Поликарпов и сам колебался. Суслов поставил ему недвусмысленную задачу — «проконтролировать исключение»,— но решимости ему явно не хватало, да и вообще он был обычный советский чиновник, не без задатков милосердия. Если бы писатели отделались дружным негодованием, но не приняли к Пастернаку никаких оргмер (как-никак его членский билет в СП был за номером 65, из первой сотни, и подпись на нем была горьковская),— Поликарпов вряд ли стал бы настаивать на более кровожадном варианте. Но писатели действовали с опережением. На 31 октября было назначено общемосковское собрание.

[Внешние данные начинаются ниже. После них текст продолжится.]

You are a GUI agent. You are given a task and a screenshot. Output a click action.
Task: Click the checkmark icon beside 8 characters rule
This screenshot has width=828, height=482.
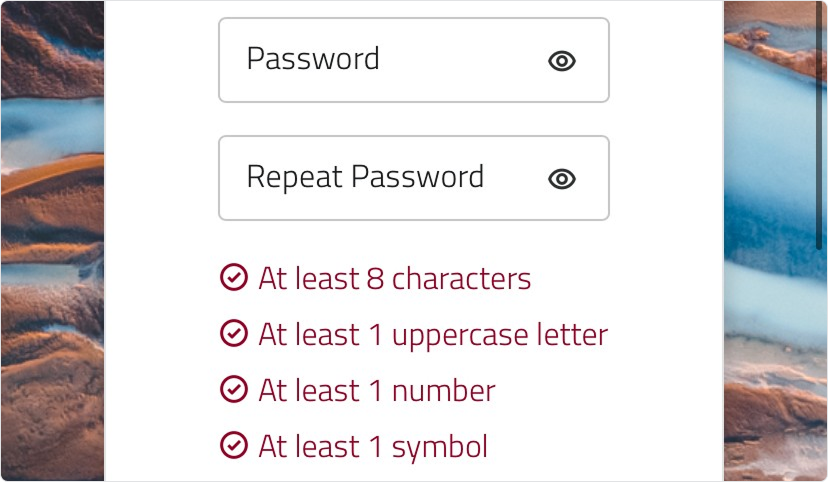[x=233, y=278]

За три дня, отделявшие второе собрание от третьего, произошло еще много почти фантастических событий. Видя, что никто из коллег-писателей переламывать ситуацию не рвется, Пастернак переломил ее сам.
Он отказался от премии.
5
Это был жест столь же красивый, сколь и бессмысленный; столь же гордый, сколь и трогательный. Он изобличал в Пастернаке типичного и неисправимого человека Серебряного века — эпохи, когда жест значил бесконечно много. Пастернак искренне надеялся, что сам факт добровольного отказа от престижнейшей литературной награды мира заставит его гонителей усовеститься; да дело-то происходило уже не в Серебряном веке.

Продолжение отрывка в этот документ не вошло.